Dans un village ou une petite ville sans poste, hôpital ou école, la vie devient impossible. On est obligé de faire 50 kilomètres pour se soigner, de prendre les transports ou son véhicule pour emmener ses enfants à l’école. Ce n’est plus
tenable. Et même pour l’environnement, c’est très mauvais. Il faut donc réinjecter de l’argent dans des projets utiles et nécessaires à la vie en communauté. Aujourd’hui, on voit que cela a subi beaucoup d’aléas, de tracas et de destructions.
On a parlé des circonscriptions, notamment la grande ville de Givors qui souffre vraiment. Ce n’est pas facile d’être Givordin. Assumer ces devoirs, ce n’est pas facile. Cette ville a une mauvaise image, même la circonscription. Comment lui
redonner un peu de son blason ? Givors a perdu les moyens de soigner ses citoyens. L’hôpital de Montgelas voit sa capacité diminuer de jour en jour. Nous avons un problème de médecins généralistes et de chirurgiens-dentistes. Tous ces problèmes
peuvent être résolus en investissant dans des services publics qui servent l’utilité générale, ramenant ainsi une dynamique dans la ville et favorisant l’installation de commerces de proximité. Sans ces services publics, il n’y a pas de consommation
locale. Les gens qui vont toucher 200€ de plus sur leur salaire iront consommer auprès de ces commerces de proximité. Cela relance toute une machine économique qui était à l’arrêt.
LBB : Et comment allez-vous travailler avec le maire de Givors ou les autres maires, et la communauté de communes ?

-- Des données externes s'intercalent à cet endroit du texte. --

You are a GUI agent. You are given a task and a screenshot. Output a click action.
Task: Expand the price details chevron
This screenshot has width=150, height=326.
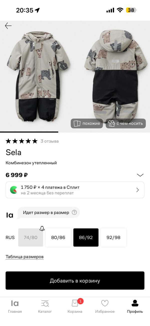[140, 175]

A.Y : Mais si on écoute, et non pas simplement entend, comme les prédécesseurs ou l’actuel qui a été mis en suspens, ce n’est pas juste un timbre qu’il faut, il faut écouter. Les maires réclament justement ces modifications et cette nécessité. Il suffit juste de les écouter, de travailler ensemble avec eux et d’apporter satisfaction. Ça va rouler tout seul. Alors, si vous avez une dernière phrase à ajouter pour cette interview, il faut écouter la population, ramener de la justice sociale parce qu’on subit une grosse injustice, une discrimination. Il faut surtout redonner espoir à la population. Tous ces gens qui s’abstiennent parce qu’ils ne se sentent pas entendus, pas écoutés, laissés pour compte, laissés sur le bord de la route, et qui aujourd’hui, pour
certains d’entre eux, votent dans les extrêmes pour essayer de donner un coup de pied à la fourmilière. Ce n’est pas un vote d’adhésion, j’en suis persuadé. Il faut redonner l’espoir. Comment ? Avec une faisabilité, une réalité, un programme qui tient la route et le programme qui a été édité et qui tient la route.